L'objectif de l'organisme serait de trouver un nouvel équilibre témoin de l'adaptation de l'organisme. Or dans la « maladie » alcoolique, l'organisme ne parvient pas à rétablir l'équilibre, au contraire il aggrave l'atteinte toxique et se fait l'agent de sa propre destruction. Ce qui est en jeu ici est la manière dont l'alcoolisme considéré comme maladie défie le cadre de la pensée médicale. Au vu de ces réflexions, Clavreul infirme la proposition selon laquelle l'alcoolisme serait une maladie puisqu'elle contredit le savoir médical. Ce serait donc autre chose.

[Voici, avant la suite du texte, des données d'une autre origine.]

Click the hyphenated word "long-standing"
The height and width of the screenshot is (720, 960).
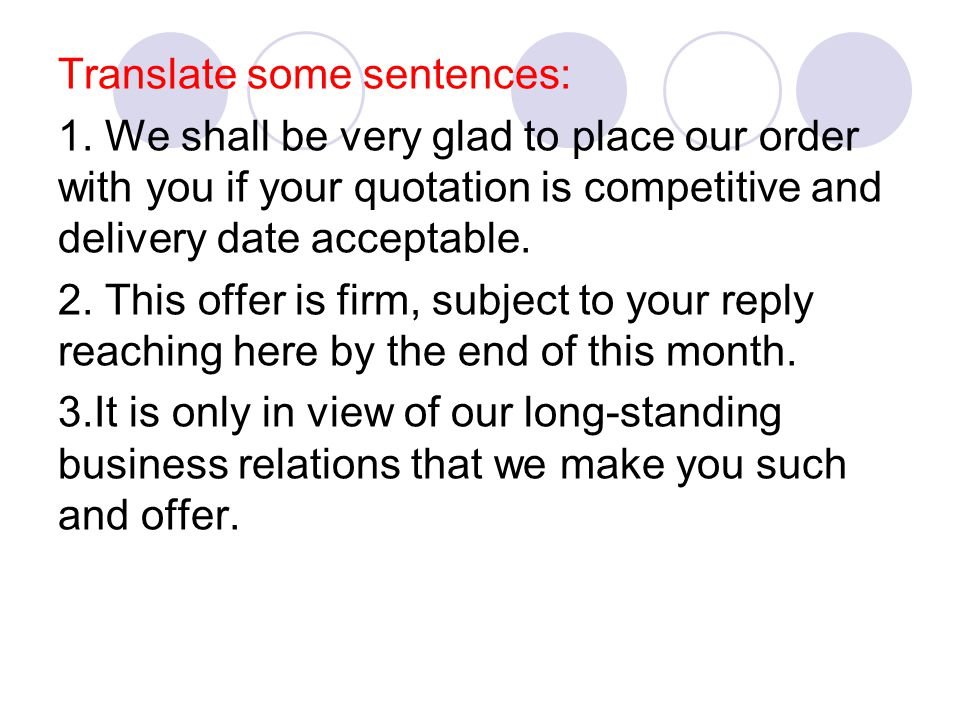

La fin de non-recevoir que semble adresser la médecine à l'alcoolisme amène Clavreul à explorer la relation entre le médecin et l'éthylique. Cette relation s’avère conflictuelle : en effet, la prescription de psychotrope visant à soulager ou éliminer les conflits psychologiques supposés être à la source des alcoolisations ont finalement le même statut que ces dites alcoolisations. Le médecin en vient à « interdire » un

toxique tout en se rendant « complice de la toxicomanie médicamenteuse ». Un hiatus semble donc organiser la relation médecin-alcoolique.

Un autre problème se fait jour lorsque le médecin tient cette parole « vous êtes atteint d’une maladie ». En énonçant ceci, Clavreul suppose que le médecin a sur son malade un savoir que son patient ne détient pas, lui permettant de l’orienter vers des actions thérapeutiques. Or dans le cas de l’alcoolisme, tout se complique. L’alcoolisme se manifeste dans la rechute, or sur ceci, le médecin n’a pas de prise. C’est-à-dire qu’aucune action thérapeutique (médicale) ne pourra entériner, selon l’auteur, la répétition de la rechute.

La démarche médicale se manifeste dans les premiers temps par une psychothérapie éducative visant à inculquer à l’alcoolique les effets et les méfaits de l’alcoolique jusqu’à ce que l’éthylique comprenne et qu’il procède à « l’introjection du savoir de l’Autre » (Clavreul, 1971, p. 287). Le médecin assistera à une conversion du sujet puisque le message du médecin « l’alcoolisme est une maladie » adressé à l’alcoolique amène le patient à incarner cet adage et à s’en faire le porte-parole. Celui qui était concerné par ce propos devient celui qui va le propager. Cette conversion est fragile puisqu’elle est soumise à la rechute plus que probable.

Le défi que pose l’alcoolisme à la science médicale se clôt sur une insatisfaction « de devoir admettre que les alcooliques guéris ou non, restent ainsi fascinés par ce seul lieu – leur rapport à l’alcool – où ils consentent à reconnaître l’aliénation de leur désir » (Clavreul, 1971, p. 290).